TASK STATEMENT: Pull each line containing "icon" out of the data and copy it.

SOURCE INFORMATION:

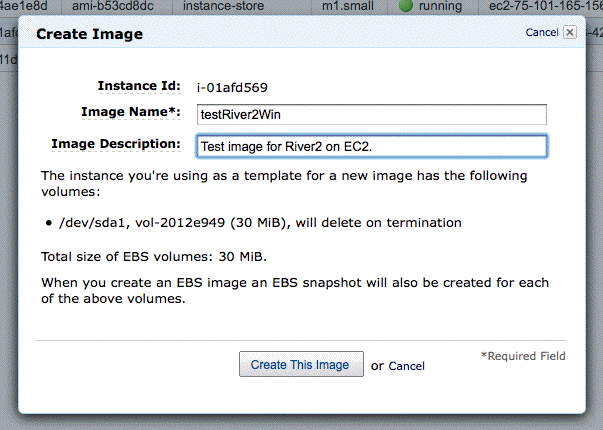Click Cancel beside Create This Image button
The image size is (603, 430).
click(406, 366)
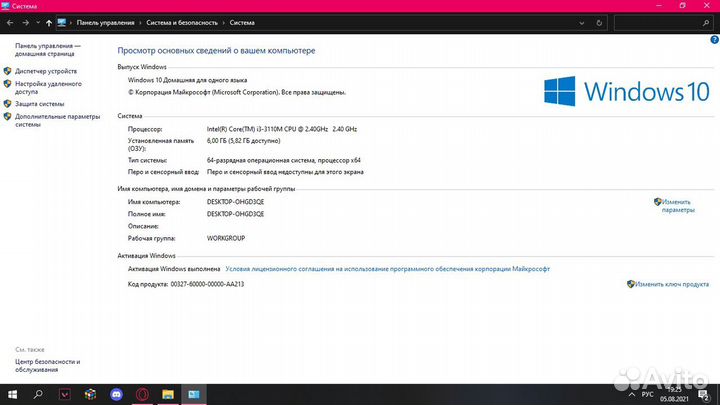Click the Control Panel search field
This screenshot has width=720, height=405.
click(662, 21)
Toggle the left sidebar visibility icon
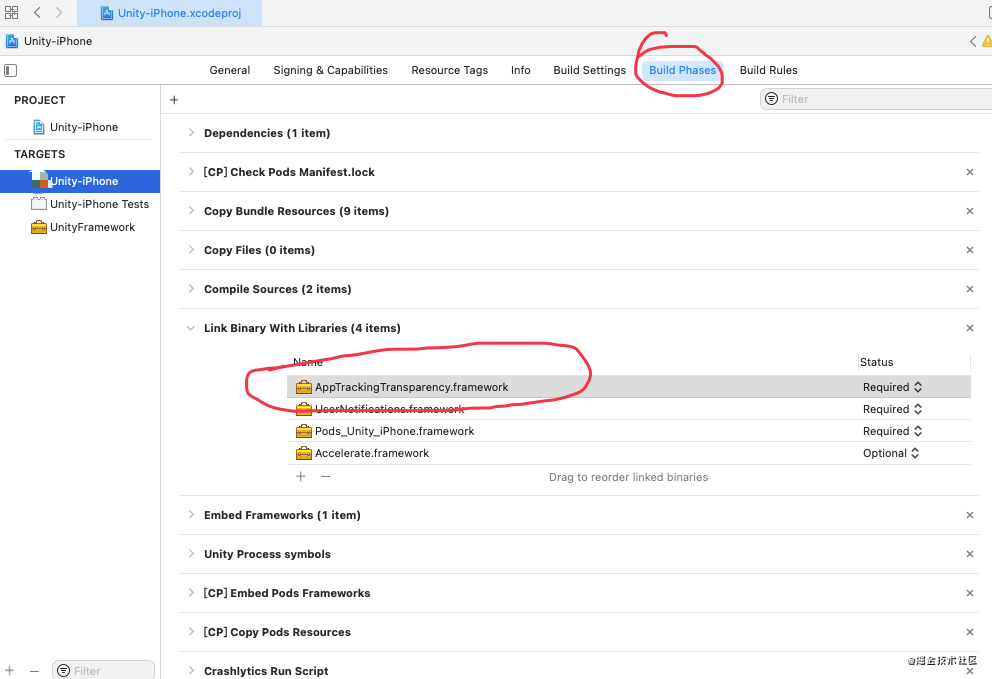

==

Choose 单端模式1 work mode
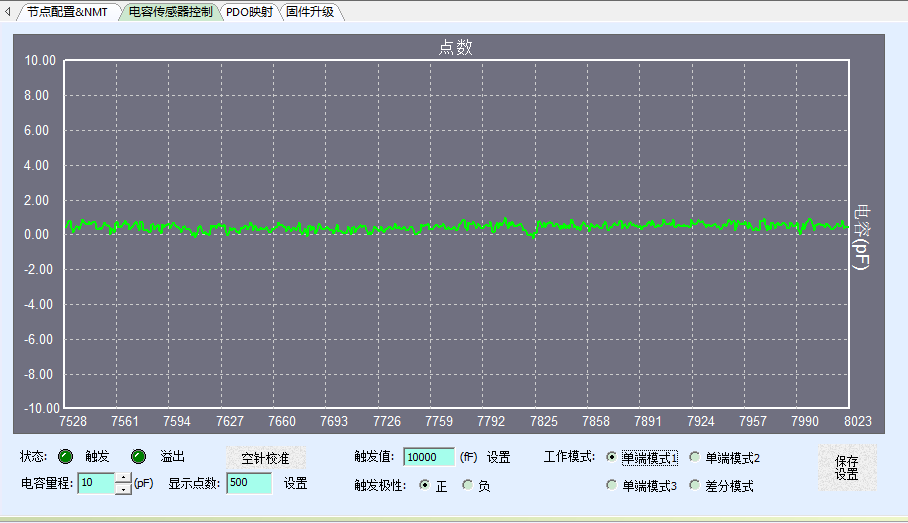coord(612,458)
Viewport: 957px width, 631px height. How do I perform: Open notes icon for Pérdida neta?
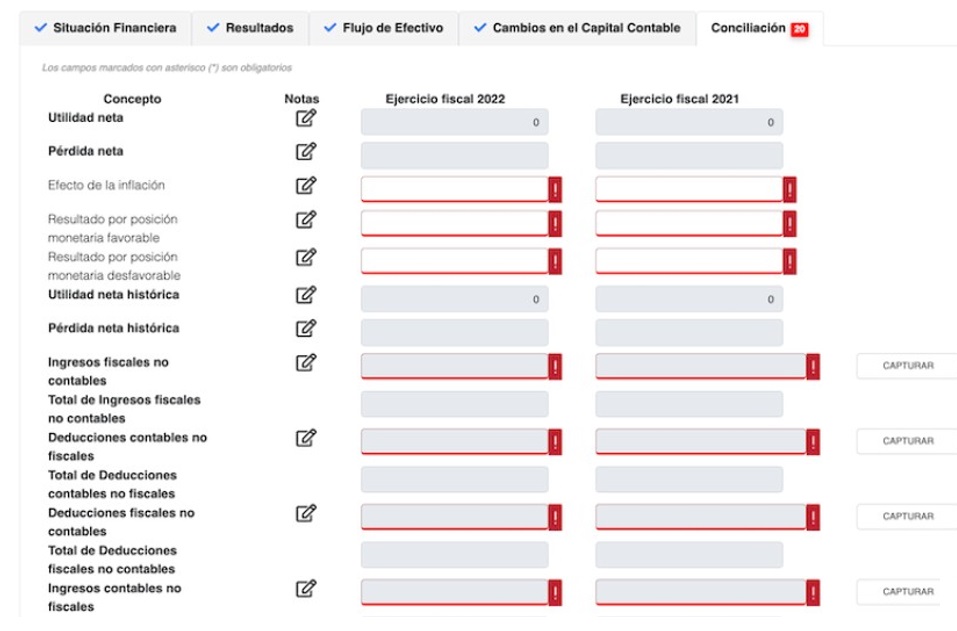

ANSWER AREA:
Toggle the left sidebar visibility icon
Viewport: 957px width, 631px height. How do I perform: Open notes icon for Pérdida neta?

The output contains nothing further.